### Supplied material

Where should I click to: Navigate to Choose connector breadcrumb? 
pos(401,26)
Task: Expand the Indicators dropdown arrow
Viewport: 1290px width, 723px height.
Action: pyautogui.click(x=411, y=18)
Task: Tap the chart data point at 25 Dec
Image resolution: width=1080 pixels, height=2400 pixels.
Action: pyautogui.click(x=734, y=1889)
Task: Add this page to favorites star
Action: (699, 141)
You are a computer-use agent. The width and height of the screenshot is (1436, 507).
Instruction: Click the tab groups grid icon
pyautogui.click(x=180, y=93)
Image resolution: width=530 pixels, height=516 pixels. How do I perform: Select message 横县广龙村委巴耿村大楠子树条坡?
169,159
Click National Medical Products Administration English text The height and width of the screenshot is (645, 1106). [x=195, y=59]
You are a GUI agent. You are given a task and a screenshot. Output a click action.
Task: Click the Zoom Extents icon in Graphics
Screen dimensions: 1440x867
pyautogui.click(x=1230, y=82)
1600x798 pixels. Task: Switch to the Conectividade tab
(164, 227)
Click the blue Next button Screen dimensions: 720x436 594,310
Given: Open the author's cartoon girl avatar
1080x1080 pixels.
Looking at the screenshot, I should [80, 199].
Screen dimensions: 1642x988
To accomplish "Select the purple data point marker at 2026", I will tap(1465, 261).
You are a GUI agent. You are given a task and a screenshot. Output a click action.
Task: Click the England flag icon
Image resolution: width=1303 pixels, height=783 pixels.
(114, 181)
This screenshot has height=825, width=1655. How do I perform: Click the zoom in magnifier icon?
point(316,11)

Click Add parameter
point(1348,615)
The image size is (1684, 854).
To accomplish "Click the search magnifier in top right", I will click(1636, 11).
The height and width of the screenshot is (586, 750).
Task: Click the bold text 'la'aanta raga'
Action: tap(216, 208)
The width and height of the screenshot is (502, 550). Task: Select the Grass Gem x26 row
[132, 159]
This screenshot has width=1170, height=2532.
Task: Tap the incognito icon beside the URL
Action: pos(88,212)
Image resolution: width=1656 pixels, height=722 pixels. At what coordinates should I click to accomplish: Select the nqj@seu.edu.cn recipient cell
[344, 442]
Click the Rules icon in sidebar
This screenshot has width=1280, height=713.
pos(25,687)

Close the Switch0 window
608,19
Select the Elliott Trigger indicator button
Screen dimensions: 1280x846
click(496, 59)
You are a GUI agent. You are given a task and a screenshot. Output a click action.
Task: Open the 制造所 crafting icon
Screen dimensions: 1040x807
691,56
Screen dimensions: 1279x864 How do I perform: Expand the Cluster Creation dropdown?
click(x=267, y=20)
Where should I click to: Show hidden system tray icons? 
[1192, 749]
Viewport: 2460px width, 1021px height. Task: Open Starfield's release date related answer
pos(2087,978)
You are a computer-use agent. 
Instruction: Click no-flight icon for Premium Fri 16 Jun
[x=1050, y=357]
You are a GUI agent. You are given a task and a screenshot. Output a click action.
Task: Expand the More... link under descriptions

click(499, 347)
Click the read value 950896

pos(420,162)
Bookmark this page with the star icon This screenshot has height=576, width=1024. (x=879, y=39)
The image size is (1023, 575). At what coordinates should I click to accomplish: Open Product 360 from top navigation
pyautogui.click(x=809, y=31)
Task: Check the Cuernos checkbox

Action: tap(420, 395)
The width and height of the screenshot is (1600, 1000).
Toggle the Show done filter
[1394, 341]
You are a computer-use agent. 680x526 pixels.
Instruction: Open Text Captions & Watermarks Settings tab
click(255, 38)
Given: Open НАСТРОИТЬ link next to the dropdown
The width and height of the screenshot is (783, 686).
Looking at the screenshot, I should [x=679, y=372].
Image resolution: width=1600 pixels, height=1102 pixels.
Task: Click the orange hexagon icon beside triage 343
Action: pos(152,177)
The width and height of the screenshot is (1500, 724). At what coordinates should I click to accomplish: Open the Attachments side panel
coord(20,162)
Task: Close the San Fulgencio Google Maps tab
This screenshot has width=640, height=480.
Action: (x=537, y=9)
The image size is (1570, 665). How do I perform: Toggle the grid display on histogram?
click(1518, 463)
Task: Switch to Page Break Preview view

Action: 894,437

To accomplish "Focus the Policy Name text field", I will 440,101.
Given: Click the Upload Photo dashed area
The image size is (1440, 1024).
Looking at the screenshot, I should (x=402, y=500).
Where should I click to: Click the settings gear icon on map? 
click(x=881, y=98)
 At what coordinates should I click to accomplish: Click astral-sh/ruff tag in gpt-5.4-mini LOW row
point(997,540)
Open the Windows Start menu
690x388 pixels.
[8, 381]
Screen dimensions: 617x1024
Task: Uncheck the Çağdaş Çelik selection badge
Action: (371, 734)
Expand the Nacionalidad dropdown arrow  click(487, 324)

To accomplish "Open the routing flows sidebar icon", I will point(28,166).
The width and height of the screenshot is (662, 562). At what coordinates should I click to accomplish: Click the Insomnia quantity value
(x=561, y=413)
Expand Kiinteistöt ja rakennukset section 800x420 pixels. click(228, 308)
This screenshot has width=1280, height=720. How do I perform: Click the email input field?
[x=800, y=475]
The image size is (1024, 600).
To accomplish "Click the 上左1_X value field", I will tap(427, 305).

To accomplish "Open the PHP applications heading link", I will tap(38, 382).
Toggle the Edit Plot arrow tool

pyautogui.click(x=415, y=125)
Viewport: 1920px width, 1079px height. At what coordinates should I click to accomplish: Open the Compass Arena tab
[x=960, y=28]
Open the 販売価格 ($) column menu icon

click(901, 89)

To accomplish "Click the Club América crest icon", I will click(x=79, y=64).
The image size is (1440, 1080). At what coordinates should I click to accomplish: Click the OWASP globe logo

######

:: Directions for this task ::
Repeat the material word for word, with no line missing.

:: Written response ::
Where should I click to: Navigate to Choose connector breadcrumb? 
pos(401,26)
Task: Expand the Indicators dropdown arrow
Viewport: 1290px width, 723px height.
Action: pyautogui.click(x=411, y=18)
Task: Tap the chart data point at 25 Dec
Image resolution: width=1080 pixels, height=2400 pixels.
Action: pyautogui.click(x=734, y=1889)
Task: Add this page to favorites star
Action: (699, 141)
You are a computer-use agent. The width and height of the screenshot is (1436, 507).
Instruction: Click the tab groups grid icon
pyautogui.click(x=180, y=93)
Image resolution: width=530 pixels, height=516 pixels. How do I perform: Select message 横县广龙村委巴耿村大楠子树条坡?
169,159
Click National Medical Products Administration English text The height and width of the screenshot is (645, 1106). [x=195, y=59]
You are a GUI agent. You are given a task and a screenshot. Output a click action.
Task: Click the Zoom Extents icon in Graphics
Screen dimensions: 1440x867
pyautogui.click(x=1230, y=82)
1600x798 pixels. Task: Switch to the Conectividade tab
(164, 227)
Click the blue Next button Screen dimensions: 720x436 594,310
Given: Open the author's cartoon girl avatar
1080x1080 pixels.
Looking at the screenshot, I should [80, 199].
Screen dimensions: 1642x988
To accomplish "Select the purple data point marker at 2026", I will tap(1465, 261).
You are a GUI agent. You are given a task and a screenshot. Output a click action.
Task: Click the England flag icon
Image resolution: width=1303 pixels, height=783 pixels.
(114, 181)
This screenshot has height=825, width=1655. How do I perform: Click the zoom in magnifier icon?
point(316,11)

Click Add parameter
point(1348,615)
The image size is (1684, 854).
To accomplish "Click the search magnifier in top right", I will click(1636, 11).
The height and width of the screenshot is (586, 750).
Task: Click the bold text 'la'aanta raga'
Action: tap(216, 208)
The width and height of the screenshot is (502, 550). Task: Select the Grass Gem x26 row
[132, 159]
This screenshot has width=1170, height=2532.
Task: Tap the incognito icon beside the URL
Action: pos(88,212)
Image resolution: width=1656 pixels, height=722 pixels. At what coordinates should I click to accomplish: Select the nqj@seu.edu.cn recipient cell
[344, 442]
Click the Rules icon in sidebar
This screenshot has width=1280, height=713.
pos(25,687)

Close the Switch0 window
608,19
Select the Elliott Trigger indicator button
Screen dimensions: 1280x846
click(496, 59)
You are a GUI agent. You are given a task and a screenshot. Output a click action.
Task: Open the 制造所 crafting icon
Screen dimensions: 1040x807
691,56
Screen dimensions: 1279x864 How do I perform: Expand the Cluster Creation dropdown?
click(x=267, y=20)
Where should I click to: Show hidden system tray icons? 
[1192, 749]
Viewport: 2460px width, 1021px height. Task: Open Starfield's release date related answer
pos(2087,978)
You are a computer-use agent. 
Instruction: Click no-flight icon for Premium Fri 16 Jun
[x=1050, y=357]
You are a GUI agent. You are given a task and a screenshot. Output a click action.
Task: Expand the More... link under descriptions

click(499, 347)
Click the read value 950896

pos(420,162)
Bookmark this page with the star icon This screenshot has height=576, width=1024. (x=879, y=39)
The image size is (1023, 575). At what coordinates should I click to accomplish: Open Product 360 from top navigation
pyautogui.click(x=809, y=31)
Task: Check the Cuernos checkbox

Action: tap(420, 395)
The width and height of the screenshot is (1600, 1000).
Toggle the Show done filter
[1394, 341]
You are a computer-use agent. 680x526 pixels.
Instruction: Open Text Captions & Watermarks Settings tab
click(255, 38)
Given: Open НАСТРОИТЬ link next to the dropdown
The width and height of the screenshot is (783, 686).
Looking at the screenshot, I should [x=679, y=372].
Image resolution: width=1600 pixels, height=1102 pixels.
Task: Click the orange hexagon icon beside triage 343
Action: pos(152,177)
The width and height of the screenshot is (1500, 724). At what coordinates should I click to accomplish: Open the Attachments side panel
coord(20,162)
Task: Close the San Fulgencio Google Maps tab
This screenshot has width=640, height=480.
Action: (x=537, y=9)
The image size is (1570, 665). How do I perform: Toggle the grid display on histogram?
click(1518, 463)
Task: Switch to Page Break Preview view

Action: 894,437

To accomplish "Focus the Policy Name text field", I will 440,101.
Given: Click the Upload Photo dashed area
The image size is (1440, 1024).
Looking at the screenshot, I should (x=402, y=500).
Where should I click to: Click the settings gear icon on map? 
click(x=881, y=98)
 At what coordinates should I click to accomplish: Click astral-sh/ruff tag in gpt-5.4-mini LOW row
point(997,540)
Open the Windows Start menu
690x388 pixels.
[8, 381]
Screen dimensions: 617x1024
Task: Uncheck the Çağdaş Çelik selection badge
Action: (371, 734)
Expand the Nacionalidad dropdown arrow  click(487, 324)

To accomplish "Open the routing flows sidebar icon", I will point(28,166).
The width and height of the screenshot is (662, 562). At what coordinates should I click to accomplish: Click the Insomnia quantity value
(x=561, y=413)
Expand Kiinteistöt ja rakennukset section 800x420 pixels. click(228, 308)
This screenshot has width=1280, height=720. How do I perform: Click the email input field?
[x=800, y=475]
The image size is (1024, 600).
To accomplish "Click the 上左1_X value field", I will tap(427, 305).

To accomplish "Open the PHP applications heading link", I will tap(38, 382).
Toggle the Edit Plot arrow tool

pyautogui.click(x=415, y=125)
Viewport: 1920px width, 1079px height. At what coordinates should I click to accomplish: Open the Compass Arena tab
[x=960, y=28]
Open the 販売価格 ($) column menu icon

click(901, 89)

To accomplish "Click the Club América crest icon", I will click(x=79, y=64).
The image size is (1440, 1080). At what coordinates should I click to accomplish: Click the OWASP globe logo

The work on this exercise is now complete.